In ogni caso l’ex presidente è andato a Des Moines con i più alti indici di gradimento di sempre: il 53% degli abitanti dell’Iowa ha una visione favorevole del suo operato (il 45% sfavorevole), secondo un sondaggio Des Moines Register/Mediacom Iowa.
Davanti alla sua folla dei MAGA, Donald Trump è arrivato con accanto Chuck Grassley, uno dei repubblicani più influenti al Senato. Una presenza questa del vetusto politico che a gennaio, subito dopo l’assalto al Congresso, aveva usato parole di fuoco contro l’ex presidente. Uno dei pochi senatori repubblicani che accettò la sconfitta di Trump alle elezioni. “La verità è che ha perso. Ha intentato più di 60 cause legali e le ha perse tutte tranne una. Non ha ottenuto abbastanza voti per superare Biden negli stati chiave”, affermò Grassley subito dopo le elezioni. Che poi prese le difese dell’ex vicepresidente Mike Pence insultato e vilipeso da Trump perché si rifiutò di assecondare il suo tentativo anticostituzionale di non certificare il risultato elettorale. Ma ora Chuck Grassley nonostante i suoi 88 anni ha annunciato che si sarebbe ricandidato al Senato per l’ottava volta e ha seguito il suggerimento di Trump “pensa al futuro, non rimuginare sul passato” ed è accorso alla sua corte per ottenere la sua benedizione.
La settimana scorsa Grassley è stato l’estensore del rapporto della minoranza repubblicana della Commissione Giustizia del Senato in cui affermano che le pressioni di Trump sulla magistratura per modificare i risultati delle elezioni non erano esagerate, ma in linea con l’impegno dell’ufficio del presidente nel sostenere la Costituzione. E così durante il comizio in Iowa Trump ha portato Grassley sul podio e gli ha dato “piena approvazione per la rielezione”. Di rimando l’attempato senatore ha detto: “Sarebbe stupido da parte mia non accettare l’approvazione di una persona che ha ricevuto il 91 per cento dei voti repubblicani in Iowa”. L’ex presidente ha discusso apertamente della possibilità di candidarsi nuovamente alla presidenza. Ha lanciato velenose frecciate contro Mitch McConnell per aver accettato la proposta dei democratici di rinviare il voto per alzare il tetto del debito.

A questo proposito oggi la speaker della Camera Nancy Pelosi ha detto che verrà seriamente presa in considerazione la proposta avanzata nei giorni scorsi dal Segretario al Tesoro Janet Yellen di eliminare l’approvazione da parte del Congresso per l’alzamento del tetto del debito.

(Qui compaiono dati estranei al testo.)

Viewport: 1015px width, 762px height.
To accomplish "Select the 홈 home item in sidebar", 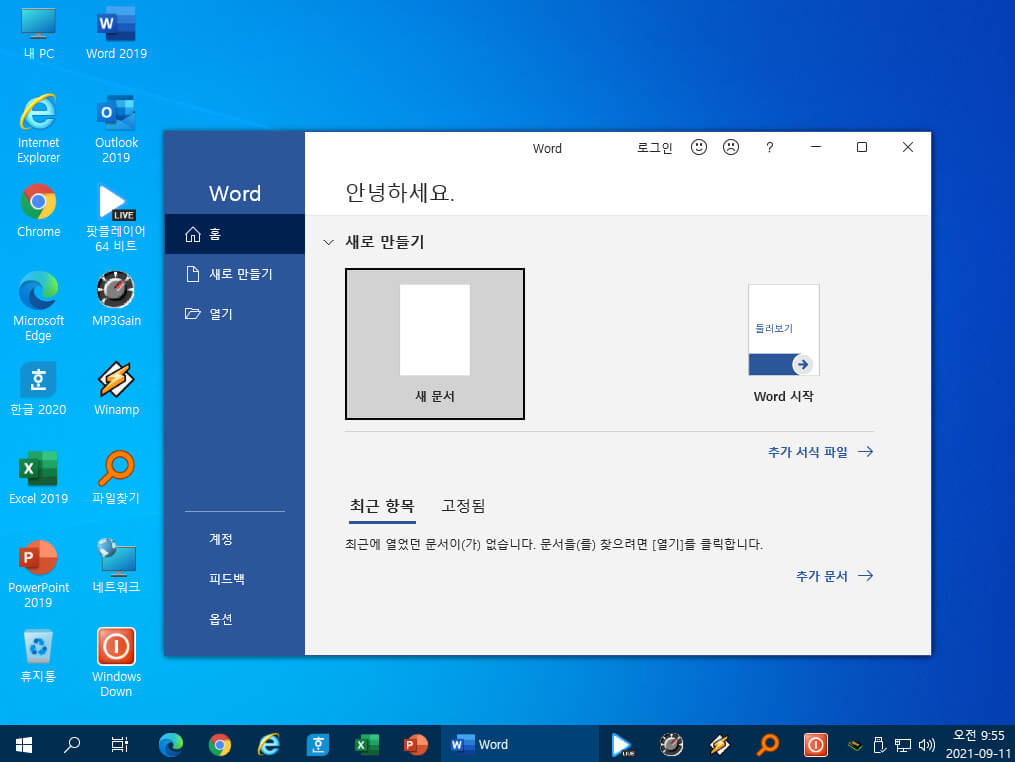I will (x=234, y=234).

Quasi una battuta dietro la quale si cela la battaglia che i democratici progressisti vogliono fare per eliminare il filibuster, l’arma della minoranza che al Senato può bloccare con soli 40 voti l’iter di una proposta di legge della maggioranza. Un’arma a doppio taglio, ampiamente usata dai democratici quando erano loro in minoranza. Ma questa minaccia del leader della minoranza al Senato che ha detto che non concederà un’ulteriore proroga all’alzamento del tetto ha dato la giusta motivazione ai democratici per avviare questo passo. Se il tetto del debito non dovesse essere alzato le conseguenze economiche per gli Stati Uniti sarebbero disastrose tanto da essere l’arma per togliere le giustificazioni agli strenui difensori del filibuster.